#### STUDY MATERIAL:
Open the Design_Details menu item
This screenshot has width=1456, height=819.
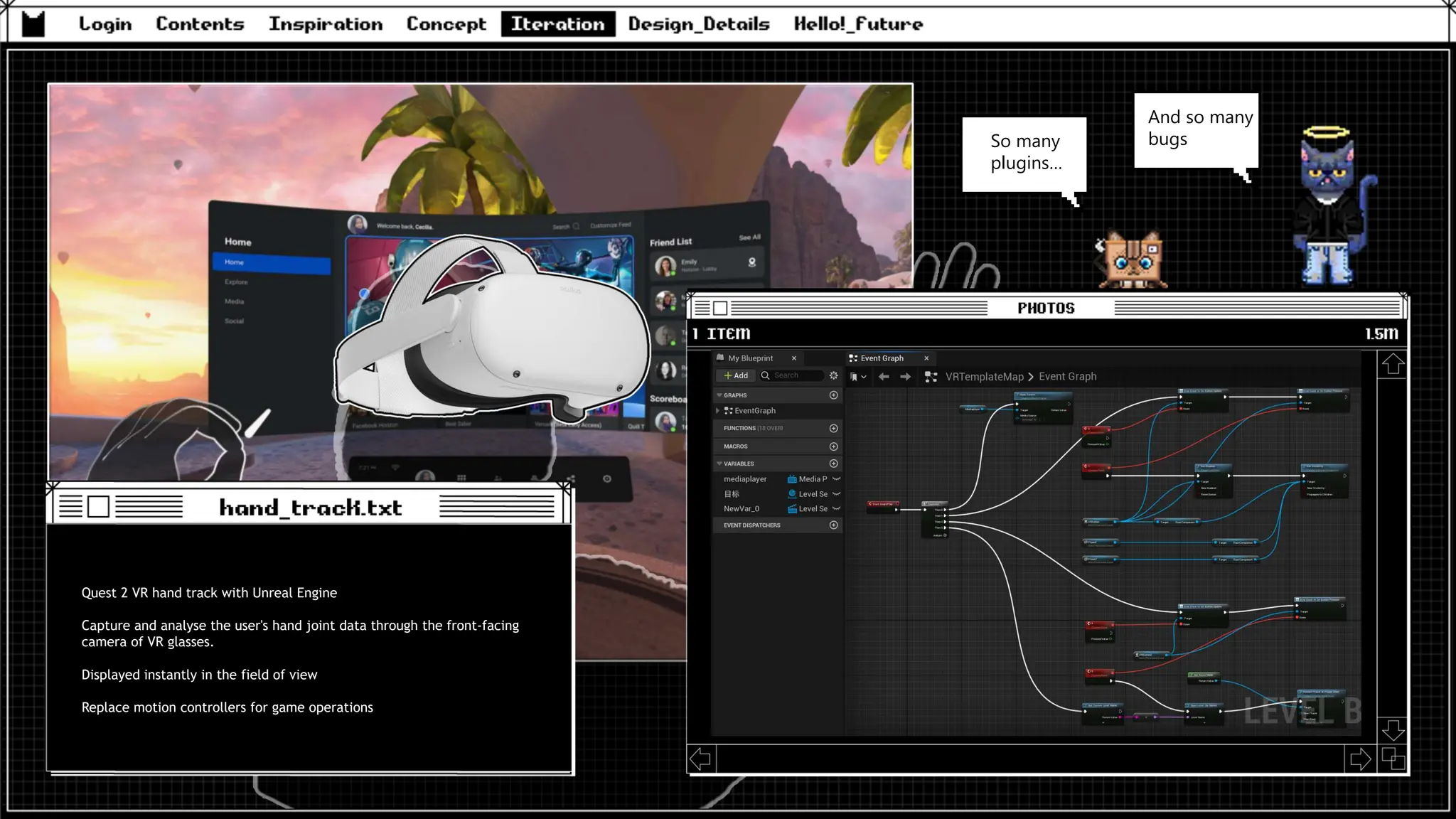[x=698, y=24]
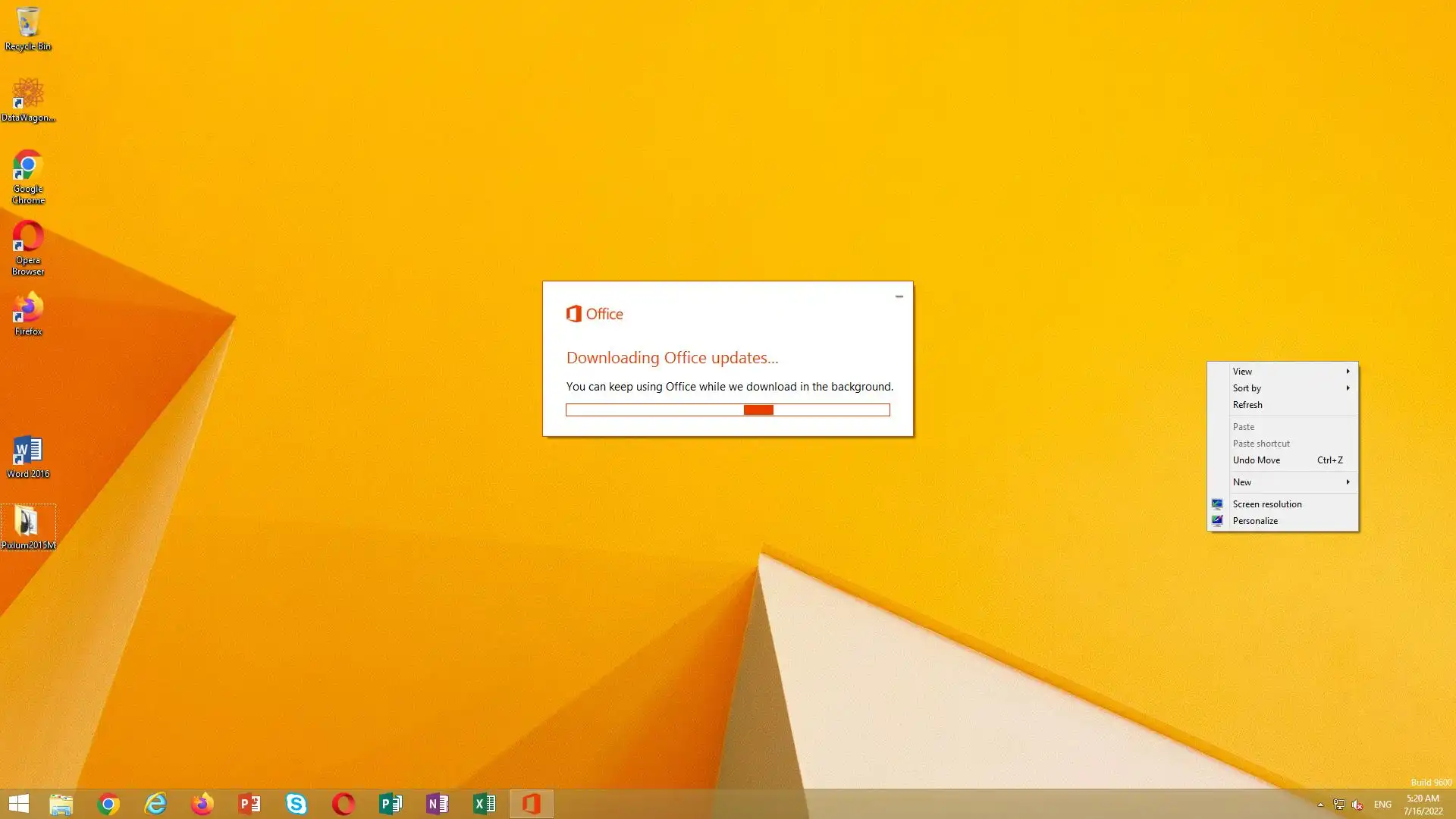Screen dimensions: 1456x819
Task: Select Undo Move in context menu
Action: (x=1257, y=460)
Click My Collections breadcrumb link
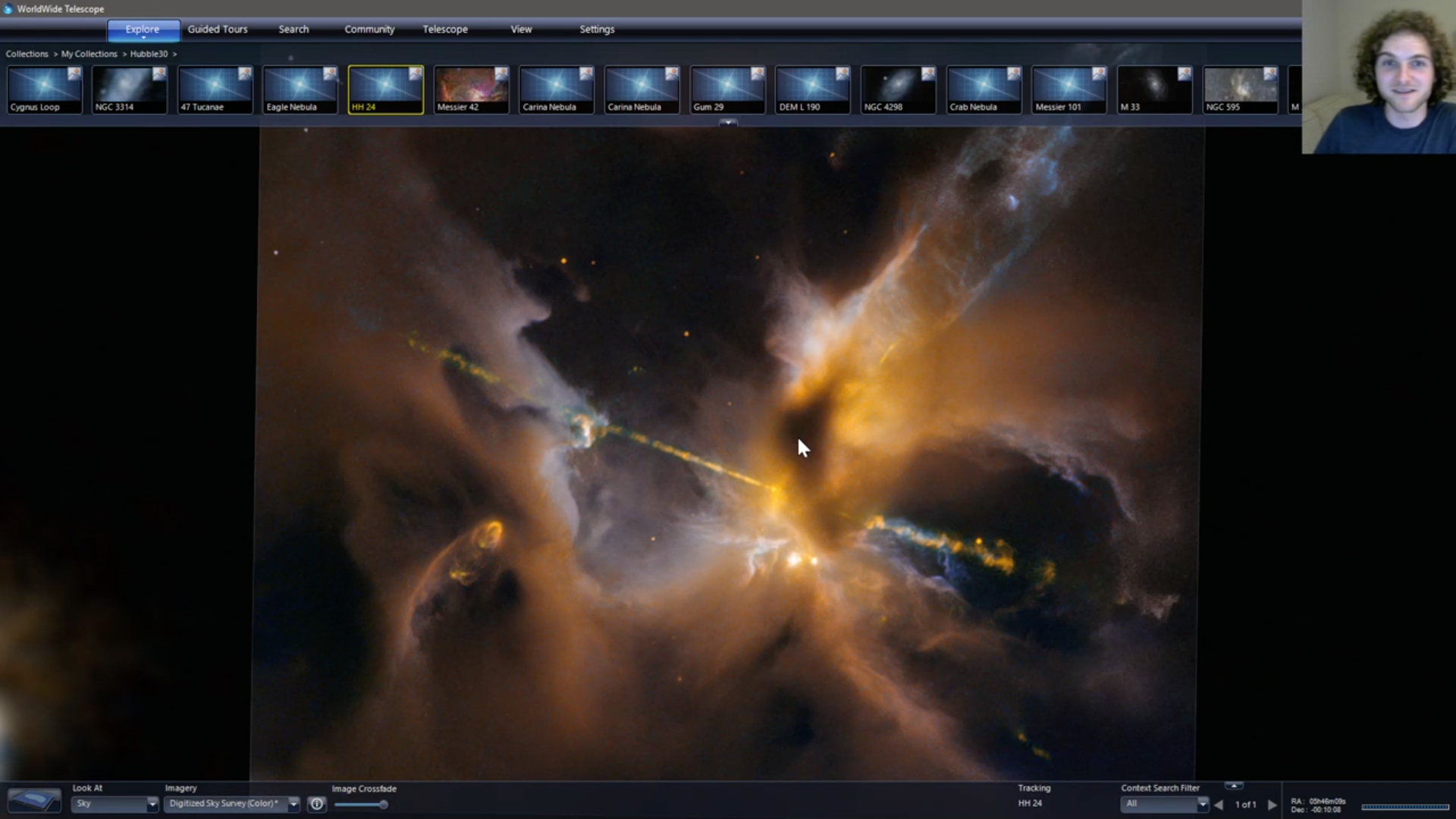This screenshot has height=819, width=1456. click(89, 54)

#### ACTIVITY:
Restate the records above exactly, less any pictures.

#### SOLVED PROBLEM:
Open the Design_Details menu item
This screenshot has width=1456, height=819.
[x=698, y=24]
Screen dimensions: 1456x819
Task: Select Undo Move in context menu
Action: (x=1257, y=460)
Click My Collections breadcrumb link
This screenshot has height=819, width=1456. click(89, 54)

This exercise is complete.